Tuberculosis remains a disease where the body’s own responses help control the bacteria but can also be turned to the pathogen’s advantage. Researchers led by Margarida Saraiva looked for signals in patients and in laboratory models that might explain how the immune system’s metabolic shifts affect disease severity. They focused on nuclear receptors, a set of proteins that control how immune cells change their metabolism during infection. In particular, the team examined the signalling by nuclear receptors (SNR) pathway and a family of nuclear receptors called liver-X-receptors (LXR). Using blood samples from people with TB and lung samples from infected mice, the researchers asked whether activation of these pathways was associated with worse disease or provided a way to limit bacterial growth. Their work aimed to find markers that reflect how severe a person’s TB is and to test whether turning on specific nuclear receptor pathways could be used as a host-directed therapy that helps the body control Mycobacterium tuberculosis without directly targeting the bacteria with antibiotics.

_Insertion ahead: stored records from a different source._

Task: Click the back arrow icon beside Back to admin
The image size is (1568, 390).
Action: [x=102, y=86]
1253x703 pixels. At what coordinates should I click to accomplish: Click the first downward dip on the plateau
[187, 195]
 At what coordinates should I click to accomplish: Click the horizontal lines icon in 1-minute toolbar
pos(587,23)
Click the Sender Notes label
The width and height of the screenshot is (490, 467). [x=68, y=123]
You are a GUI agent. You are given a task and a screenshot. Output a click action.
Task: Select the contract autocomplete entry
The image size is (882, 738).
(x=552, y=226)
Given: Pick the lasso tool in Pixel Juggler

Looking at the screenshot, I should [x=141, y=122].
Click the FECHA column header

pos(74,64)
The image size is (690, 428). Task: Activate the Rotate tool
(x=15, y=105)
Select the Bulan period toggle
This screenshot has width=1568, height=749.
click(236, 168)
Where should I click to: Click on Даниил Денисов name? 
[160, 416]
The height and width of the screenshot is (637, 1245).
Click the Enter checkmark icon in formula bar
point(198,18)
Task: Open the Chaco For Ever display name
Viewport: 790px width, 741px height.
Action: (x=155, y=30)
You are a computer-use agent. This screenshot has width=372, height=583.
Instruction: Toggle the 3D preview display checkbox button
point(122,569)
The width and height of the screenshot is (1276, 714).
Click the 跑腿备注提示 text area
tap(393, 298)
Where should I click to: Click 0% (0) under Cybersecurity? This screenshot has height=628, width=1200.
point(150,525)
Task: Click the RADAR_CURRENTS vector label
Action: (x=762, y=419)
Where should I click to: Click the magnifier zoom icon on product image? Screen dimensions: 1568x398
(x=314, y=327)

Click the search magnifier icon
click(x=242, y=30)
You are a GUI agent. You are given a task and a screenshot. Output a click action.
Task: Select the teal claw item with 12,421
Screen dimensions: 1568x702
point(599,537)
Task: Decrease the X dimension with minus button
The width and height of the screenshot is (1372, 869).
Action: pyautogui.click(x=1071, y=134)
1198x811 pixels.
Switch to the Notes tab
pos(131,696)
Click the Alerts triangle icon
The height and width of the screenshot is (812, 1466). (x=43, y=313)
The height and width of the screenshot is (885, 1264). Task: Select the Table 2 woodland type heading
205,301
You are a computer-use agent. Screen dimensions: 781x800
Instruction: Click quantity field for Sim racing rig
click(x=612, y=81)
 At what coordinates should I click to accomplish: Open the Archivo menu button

The study detected the signalling by nuclear receptors (SNR) pathway in whole blood from TB patients and found that its expression correlated with disease severity. In mouse experiments, the researchers tracked the activation of liver-X-receptors (LXR) in the lungs of M. tuberculosis-infected C57BL/6 and C3HeB/FeJ mice and observed that LXR pathway activation increased progressively during infection. They then used pharmacologic activation of LXR, timed specifically at the chronic stage of infection. This treatment improved infection outcomes and significantly prolonged the survival of the highly susceptible C3HeB/FeJ mice. Across both mouse models and in in vitro macrophage infections, activating LXR enhanced bacterial control and was accompanied by an increase in extracellular cholesterol levels. These findings link the SNR and LXR pathways to measurable changes in infected tissues and cells and show that pharmacologic LXR activation can alter the course of chronic M. tuberculosis infection in experimental systems.

The work suggests two practical ideas. First, the signalling by nuclear receptors (SNR) pathway could serve as a biomarker in blood to indicate tuberculosis severity, offering a way to identify patients with more advanced or difficult-to-control disease. Second, timely activation of liver-X-receptors (LXR) appears to be a promising candidate for host-directed therapy: by adjusting host metabolism, in particular cholesterol handling, LXR activation may restrict a nutrient that M. tuberculosis uses and help the immune system contain the infection during chronic stages. The authors propose that progressive LXR activation fine-tunes host cholesterol availability and thereby limits bacterial access to this resource. Taken together, the results support further investigation of SNR pathway readouts in patients and carefully timed pharmacologic LXR activation as a complementary strategy to traditional antimicrobial treatments.